## Assignment A
Copy the developmental psychopathology text between "While developed originally" and "later social maladjustment.", inclusive, substituting "grown-ups" for "adults".
## Assignment B
Answer these questions from the developmental psychopathology text:
(i) Which chapter covers the biological bases of psychopathology?
(ii) Who developed the framework that became known as the developmental ecological perspective?
(iii) From the work of which ecology theorist did Cicchetti's perspective evolve?
## Assignment C
Continue the chapter on developmental psychopathology, starting right after its last sentence.

══ Reading passage

An Integrative Approach to Developmental Psychopathology

3.1 Introduction


An integrative approach to patient care as understood in this text acknowledges the complexity and uniqueness of the whole person within his or her contexts, and makes use of many means of understanding them. Affirming the collaborative relationship between patient and caregiver, this approach assumes that professionals work with patients to develop appropriate individualized therapeutic approaches that are informed by evidence in order to achieve optimal health and healing. The chapter concerned with the biological bases of psychopathology (Chapter 5) discusses genetics and other ontogenic mediators of psychiatric illness in more depth. Although it is an oversimplification to separate biology from environment, as they have reciprocal influences on each other, we have chosen to break out the topics while underscoring that any separation of nature from nurture is artificial.


This chapter presents a conceptualization of developmental psychopathology, the multidimensionality of individuals who present for treatment, and briefly discusses normal development. It also includes an examination of the concept of resiliency, and contextual variables that present risk to individuals during different stages of their lives, and how psychiatric illness might present itself across the lifespan.


3.2 Toward a Comprehensive, Multidisciplinary Understanding of Psychopathology


With ongoing research, psychiatric professionals continue to develop a better understanding of the roles of biologic, psychosocial, and sociocultural factors in the development of psychopathology. It has become increasingly apparent that explanations based on only one of these factors are likely to be incomplete. Today, the field supports the belief that an interaction of several causal factors produces disorders.


One framework providing a useful heuristic for an integrative approach to psychopathology was developed by Dante Cicchetti and his colleagues. This framework incorporates several different theories and perspectives into an all-inclusive conceptual framework known as the developmental ecological perspective (DEP). This perspective is useful for conceptualizing the influences of risk and protective factors on a person’s development. It simultaneously addresses individual and environmental characteristics, emphasizing the interactive and reciprocal influences of the person, family, culture, and community. It is integrative, including the broader contexts of development and functioning. Additionally, it is informed by the genetic and neurophysiological ontogenic variables that each individual possesses. Underscoring the idea that the child’s context affects his or her development, this perspective posits that contextual characteristics and events may enhance or impede a person’s development and contribute to his or her adaptation or the emergence of psychopathology.


While developed originally to explain maladaptation in children, the DEP is equally valid in its application to adults. Cicchetti’s perspective evolved from the work of ecology theorist Uri Bronfenbrenner, although it does not precisely reflect every aspect of Bronfenbrenner’s ideas. Brofenbrenner asserted that people’s contexts are crucial to understanding their development and behaviors. Cicchetti’s ideas also evolved from the work of various developmental theorists who wrote that, during the course of their development, human beings must achieve critical competencies (such as attachment or the development of prosocial behaviors) to successfully meet the challenges of later developmental stages. Research has shown that children who do not master competency-specific tasks (e.g., prosocial behavior) are at increased risk for later social maladjustment.

════
══ Dataset records

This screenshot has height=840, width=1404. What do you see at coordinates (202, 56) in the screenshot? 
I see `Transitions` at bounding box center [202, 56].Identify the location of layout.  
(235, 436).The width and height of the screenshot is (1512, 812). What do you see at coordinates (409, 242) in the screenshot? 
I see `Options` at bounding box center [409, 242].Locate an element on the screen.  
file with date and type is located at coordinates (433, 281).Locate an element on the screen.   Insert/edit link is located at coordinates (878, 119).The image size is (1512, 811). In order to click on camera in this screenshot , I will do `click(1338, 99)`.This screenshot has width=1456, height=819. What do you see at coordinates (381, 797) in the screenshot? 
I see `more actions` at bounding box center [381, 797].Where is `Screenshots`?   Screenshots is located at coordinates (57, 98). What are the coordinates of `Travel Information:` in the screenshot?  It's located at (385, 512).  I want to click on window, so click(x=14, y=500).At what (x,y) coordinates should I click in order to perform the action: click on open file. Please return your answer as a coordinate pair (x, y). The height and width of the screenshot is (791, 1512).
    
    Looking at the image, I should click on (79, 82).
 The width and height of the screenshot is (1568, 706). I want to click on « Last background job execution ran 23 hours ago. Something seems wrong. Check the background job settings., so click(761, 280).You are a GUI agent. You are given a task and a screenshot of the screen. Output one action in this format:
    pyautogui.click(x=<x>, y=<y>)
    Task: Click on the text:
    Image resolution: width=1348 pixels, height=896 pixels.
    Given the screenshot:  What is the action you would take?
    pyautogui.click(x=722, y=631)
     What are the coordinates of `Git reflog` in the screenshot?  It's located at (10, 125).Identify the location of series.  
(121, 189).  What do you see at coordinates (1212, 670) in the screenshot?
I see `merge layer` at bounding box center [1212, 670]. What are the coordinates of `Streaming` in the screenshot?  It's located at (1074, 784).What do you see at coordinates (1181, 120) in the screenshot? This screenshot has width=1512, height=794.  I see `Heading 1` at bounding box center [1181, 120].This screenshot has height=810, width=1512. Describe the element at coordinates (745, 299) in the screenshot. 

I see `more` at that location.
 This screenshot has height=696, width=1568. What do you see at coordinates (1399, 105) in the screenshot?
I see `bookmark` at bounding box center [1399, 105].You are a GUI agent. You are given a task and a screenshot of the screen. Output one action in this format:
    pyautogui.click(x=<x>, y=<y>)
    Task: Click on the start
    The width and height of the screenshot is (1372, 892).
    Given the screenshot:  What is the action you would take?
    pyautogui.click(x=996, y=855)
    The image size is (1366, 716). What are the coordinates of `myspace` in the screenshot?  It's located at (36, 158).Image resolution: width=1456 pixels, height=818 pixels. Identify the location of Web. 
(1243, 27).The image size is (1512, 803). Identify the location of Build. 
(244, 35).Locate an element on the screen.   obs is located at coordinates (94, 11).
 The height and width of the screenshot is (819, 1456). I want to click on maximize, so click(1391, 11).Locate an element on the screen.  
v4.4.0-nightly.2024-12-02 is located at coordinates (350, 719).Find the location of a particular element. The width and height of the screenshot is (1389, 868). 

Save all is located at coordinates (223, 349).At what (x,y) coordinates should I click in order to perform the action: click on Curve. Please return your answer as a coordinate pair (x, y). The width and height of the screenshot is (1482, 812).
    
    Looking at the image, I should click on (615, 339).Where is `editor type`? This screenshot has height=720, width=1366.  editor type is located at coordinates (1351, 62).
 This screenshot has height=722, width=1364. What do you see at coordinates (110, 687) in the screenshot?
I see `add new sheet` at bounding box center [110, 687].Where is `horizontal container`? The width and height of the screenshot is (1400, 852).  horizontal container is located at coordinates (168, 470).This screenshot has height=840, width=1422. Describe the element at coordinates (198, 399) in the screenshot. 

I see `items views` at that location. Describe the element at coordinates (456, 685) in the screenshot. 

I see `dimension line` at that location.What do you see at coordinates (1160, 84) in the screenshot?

════

## Final answer A
While developed originally to explain maladaptation in children, the DEP is equally valid in its application to grown-ups. Cicchetti’s perspective evolved from the work of ecology theorist Uri Bronfenbrenner, although it does not precisely reflect every aspect of Bronfenbrenner’s ideas. Brofenbrenner asserted that people’s contexts are crucial to understanding their development and behaviors. Cicchetti’s ideas also evolved from the work of various developmental theorists who wrote that, during the course of their development, human beings must achieve critical competencies (such as attachment or the development of prosocial behaviors) to successfully meet the challenges of later developmental stages. Research has shown that children who do not master competency-specific tasks (e.g., prosocial behavior) are at increased risk for later social maladjustment.

## Final answer B
(i) Chapter 5
(ii) Dante Cicchetti and his colleagues
(iii) Uri Bronfenbrenner

## Final answer C
The DEP draws on and integrates a number of ecological and transactional models to explain how risk and protective factors at multiple levels of an individual’s ecology and prior development contribute to our understanding of the developmental consequences of exposure to certain environmental toxins and the processes that underlie maladaptive and resilient outcomes. In this conceptualization, risk and protective factors can be present at all system levels of the person’s ecology. Four distinct system levels describe influences operating in the person’s environment. The two most distal levels of the environment are the macrosystem, which includes the beliefs and values of the culture, and the exosystem, which includes aspects of the community in which the individual and family lives.


The more proximal levels of the environment are the microsystem and ontogenic development, and these systems exert the most direct influences on development. The microsystem includes the immediate settings in which the individual exists, most notably the family home and school. Ontogenic development consists of individual characteristics connected to the person’s own development and adaptation. This developmental ecological framework addresses both individual and environmental characteristics, simultaneously emphasizing the interactive and reciprocal influences of the individuals, their family, the community, and the greater sociocultural arena in which they develop and live. It includes the broader contexts of development and functioning, and it is solidly informed by the genetic and neurophysiologic variables inherent within each unique human being (see Chapter 5).


In addition, this perspective hypothesizes that certain contextual characteristics and events may enhance or hinder an individual’s development and adaptation. These contextual events can be either risk factors or protective factors. Risk factors are those variables that impede development and cause greater hardship. An example would be being born into extreme poverty. Protective factors are those variables that constitute buffers and have a helpful effect on individuals. An example would be being born into a supportive family. Examples of risk and protective factors at different levels are described in Table 3.1.


Table 3.1 Examples of risk factors and their effects.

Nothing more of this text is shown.